# [Data extracts]
══════════

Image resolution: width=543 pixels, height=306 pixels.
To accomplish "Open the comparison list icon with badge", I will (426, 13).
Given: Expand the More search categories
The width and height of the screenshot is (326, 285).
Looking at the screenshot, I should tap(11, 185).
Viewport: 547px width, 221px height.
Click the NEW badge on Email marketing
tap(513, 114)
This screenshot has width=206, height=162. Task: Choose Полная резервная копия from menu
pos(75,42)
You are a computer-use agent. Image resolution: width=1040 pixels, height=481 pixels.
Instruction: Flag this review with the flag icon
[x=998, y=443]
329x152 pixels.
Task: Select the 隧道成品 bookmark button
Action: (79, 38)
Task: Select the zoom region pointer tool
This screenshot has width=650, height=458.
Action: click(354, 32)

══════════

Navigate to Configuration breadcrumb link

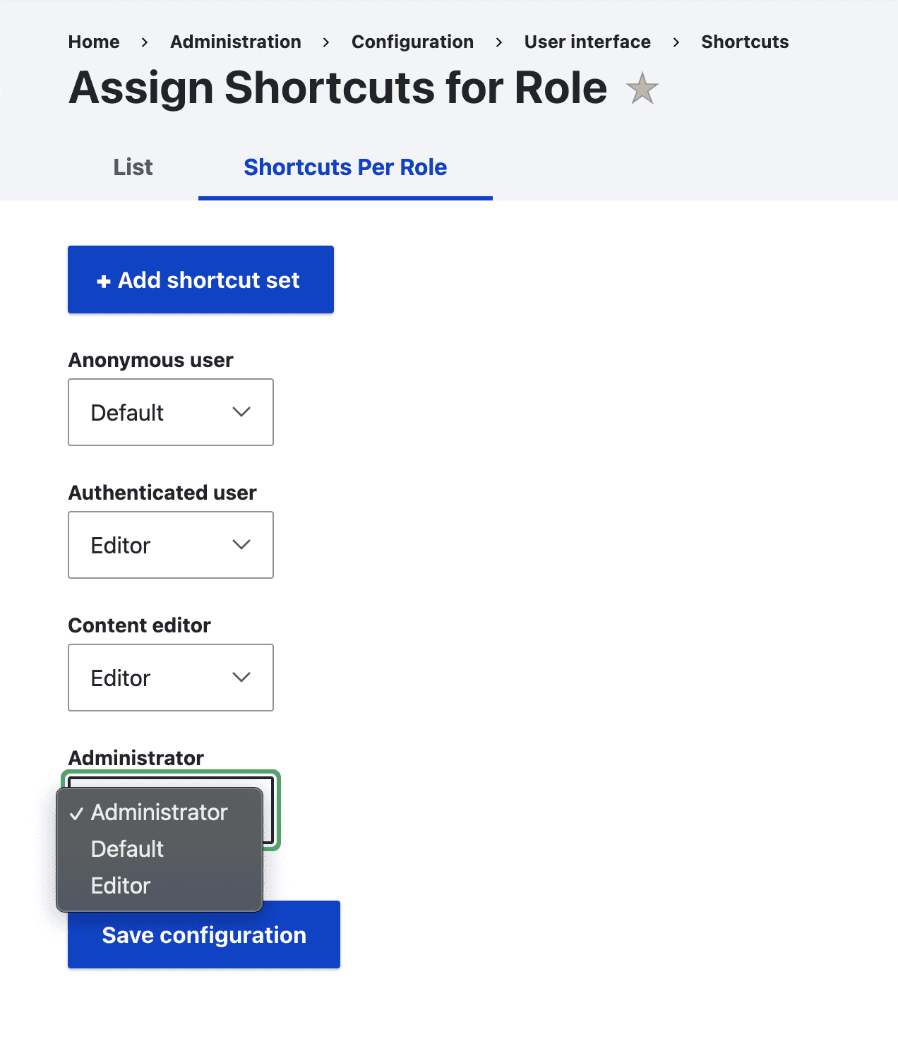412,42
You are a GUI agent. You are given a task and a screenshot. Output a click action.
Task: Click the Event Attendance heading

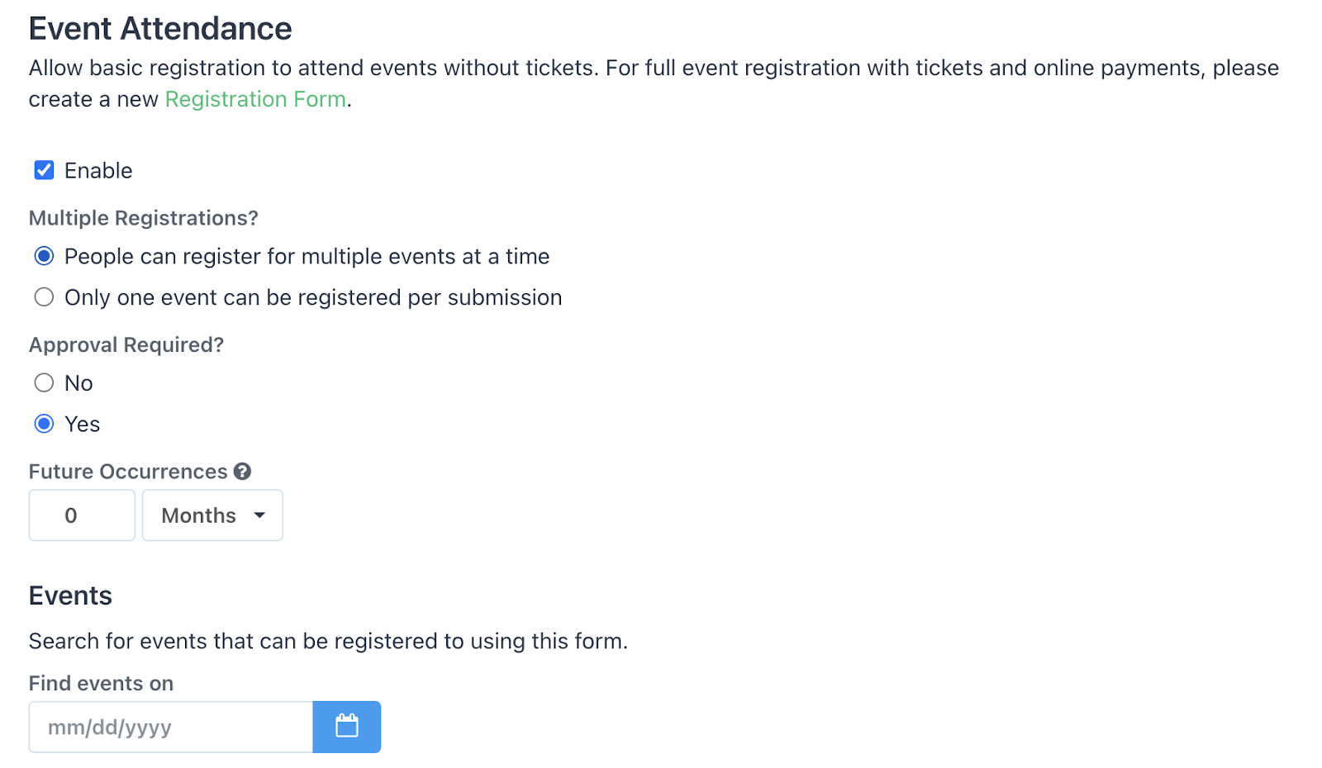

══════════

# [What to work on]
Using the data above, tally each line that contains "resolution". Write only the total.

# [Exercise result]
2